+++ EXERCISE INPUTS +++

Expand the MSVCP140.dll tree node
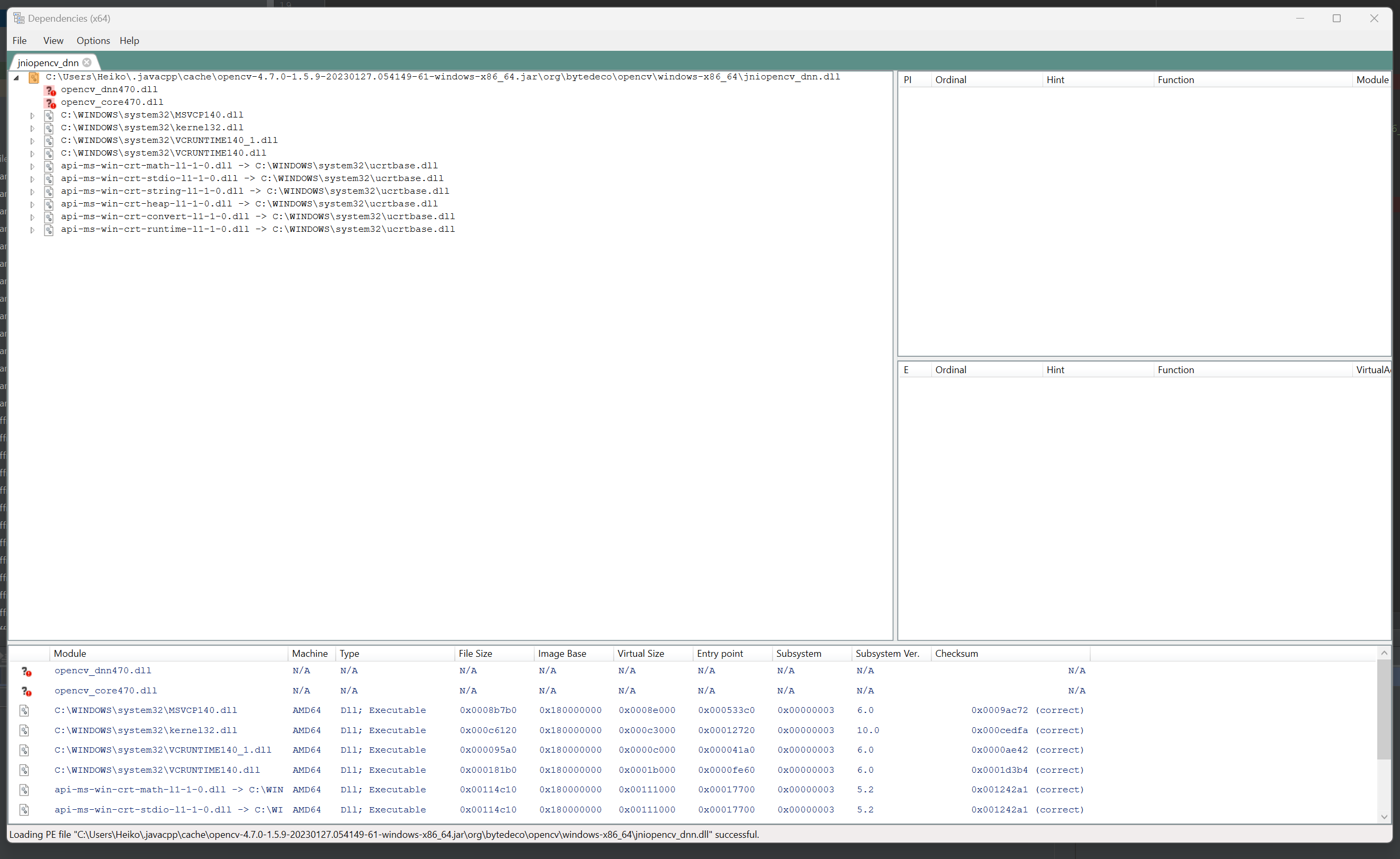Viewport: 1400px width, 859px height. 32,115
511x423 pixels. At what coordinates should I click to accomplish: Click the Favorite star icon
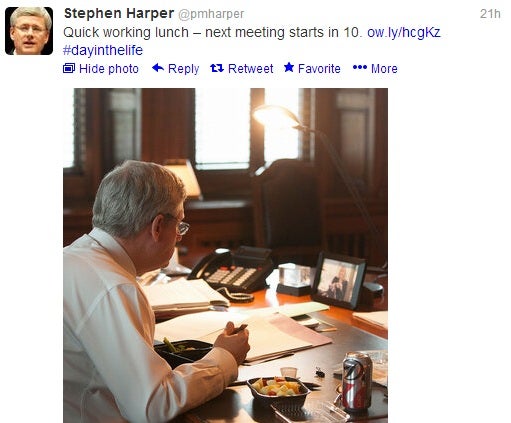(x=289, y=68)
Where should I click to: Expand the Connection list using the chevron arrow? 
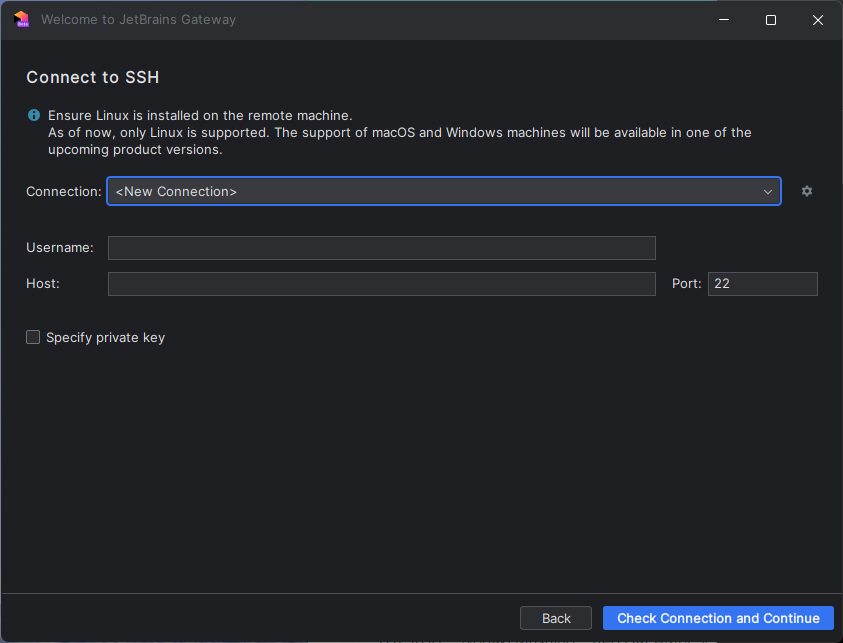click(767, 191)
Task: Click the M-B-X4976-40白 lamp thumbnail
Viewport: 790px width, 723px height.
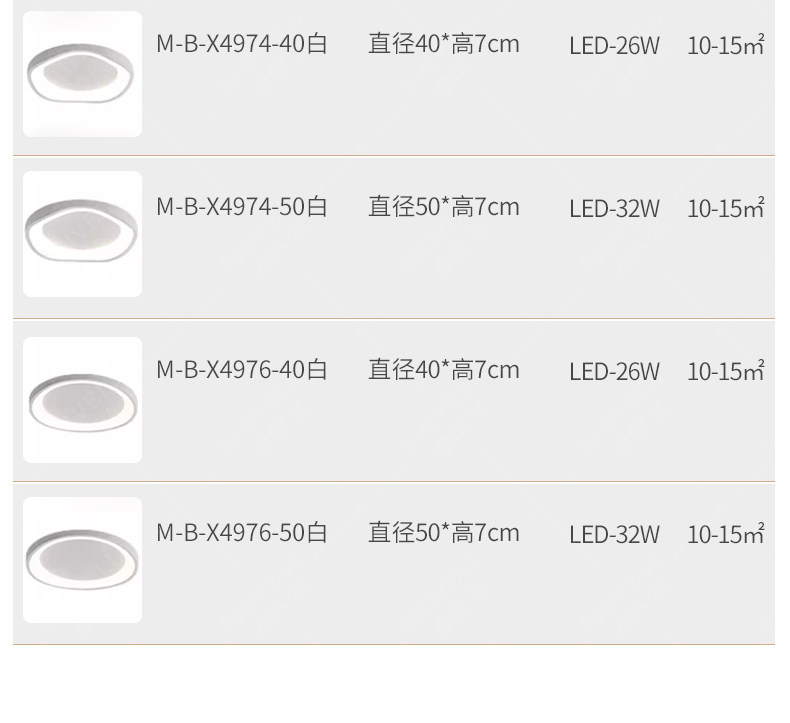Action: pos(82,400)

+++

YOUR GOAL
Convert every line of the entries above into a Markdown table with the columns Row and Entry line, skipping blank lines. Leave the pictures out.

THE REPLY
| Row | Entry line |
|---|---|
| 1 | Expand the MSVCP140.dll tree node |
| 2 | Viewport: 1400px width, 859px height. 32,115 |
| 3 | 511x423 pixels. At what coordinates should I click to accomplish: Click the Favorite star icon |
| 4 | (x=289, y=68) |
| 5 | Where should I click to: Expand the Connection list using the chevron arrow?  |
| 6 | click(767, 191) |
| 7 | Task: Click the M-B-X4976-40白 lamp thumbnail |
| 8 | Viewport: 790px width, 723px height. |
| 9 | Action: pos(82,400) |